The old clock at the National Slate Museum in Llanberis, north Wales

The clock above the entrance to the Welsh Slate Museum

The clock above the entrance to the Welsh Slate Museum

A distinctive feature of the National Slate Museum building is the diamond-shaped face of a clock on the front of the Museum. On the roofline above it is a small pagoda-like structure containing a bell and hammer, connected to the clock by a wire rope.

The mechanism is installed on the second floor of the building. It was manufactured in Shropshire but it is not possible to read the date. Early photographs of the building, erected in 1870, do not show the clock, so it was probably not installed until the mid-1890s

Timekeeper for quarry explosions

The Museum is located within the Victorian workshops of the Dinorwig Quarry. The clock helped ensure the trains taking slate from the quarry to the Company's port at Port Dinorwic were always on time. The clock was more than simply a timekeeper for the workshops though. At some stage in its life, a series of electrical connections were added. At set intervals the clock transmitted an electrical signal to other parts of the Quarry's large site. This was to ensure that blasting happened on time. Such systems were usually marketed as 'pulsynetic clocks'. They were sold by well-known makers such as Gent, Leicester.

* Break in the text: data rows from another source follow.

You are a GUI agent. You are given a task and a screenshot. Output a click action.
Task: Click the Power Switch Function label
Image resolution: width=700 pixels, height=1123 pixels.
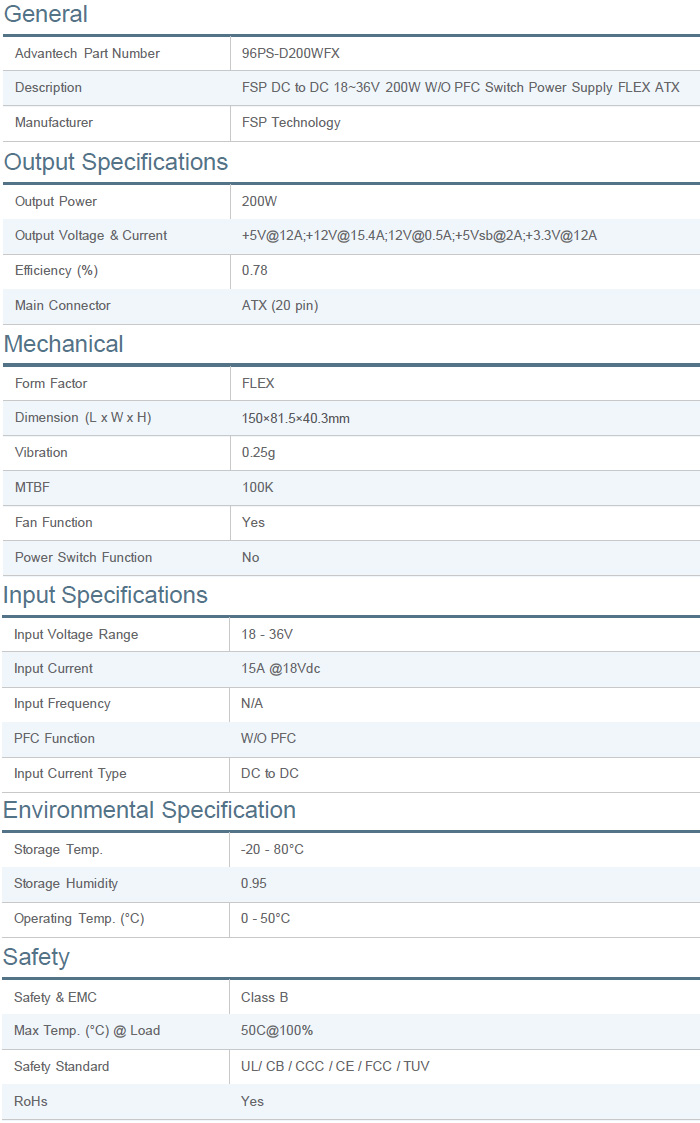83,558
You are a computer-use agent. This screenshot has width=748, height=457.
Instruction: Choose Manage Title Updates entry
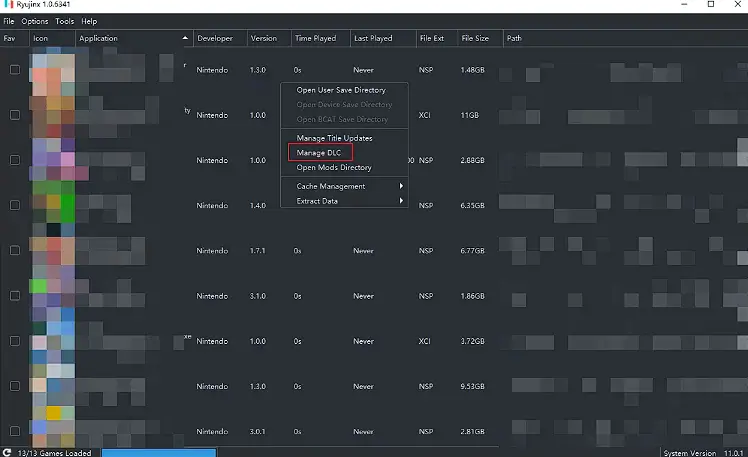(334, 137)
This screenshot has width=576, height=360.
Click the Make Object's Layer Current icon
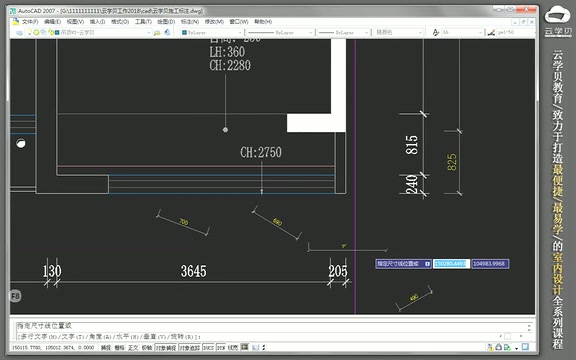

At Dinorwig, however, a home-made, reliable solution was produced.

100-year-old graffiti

A power supply was required to provide the electrical signals. This was supplied via wet cells, or accumulators, stored alongside the clock. One of the discoveries made when renovating this part of the building, in the mid-1990s, was the original graffiti on adjacent walls and panels noting the dates of battery charges. On June 10, 1909, for example, Willie Owen Williams and George Hughes charged the batteries.

Cleaning the clock

Although well cared for over the years, by 2001 the clock required specialist attention. J.B. Joyce and Company, the manufacturers, were still in existence. They were established at Whitchurch in Shropshire, and are still there over three hundred years later. Unfortunately, they have no records of individual clocks manufactured, but were prepared to visit the Museum to inspect the clock. The mechanism ended up being returned to the Joyce workshops where it was cleaned and serviced. The clock was then reassembled, brought back to the Museum and commissioned. Today the clock works smoothly and to a good degree of accuracy.

Village timekeeper

At a time when few people possessed watches, the clock installed in the Dinorwig Quarry workshops was a timekeeper for its surrounding community, with its bell being audible to most of those living in and around Llanberis. To quote one local author:

'Torrai ar y distawrwydd yn nhrymder nos, a chlywyd aml i glaf yn cwyno yn y bore,"Chysgis i ddim gwerth neithiwr - clywed yr hen gloc yn taro pob awr nes iddi 'leuo"'

(It relieved the silence of the depth of night, and quite frequently one would hear of those who were unwell complaining the next morning, "I didn't sleep well last night - I could hear the old clock striking each hour until it dawned".)

The old clock continues to measure the passage of time into the 21st century at Llanberis.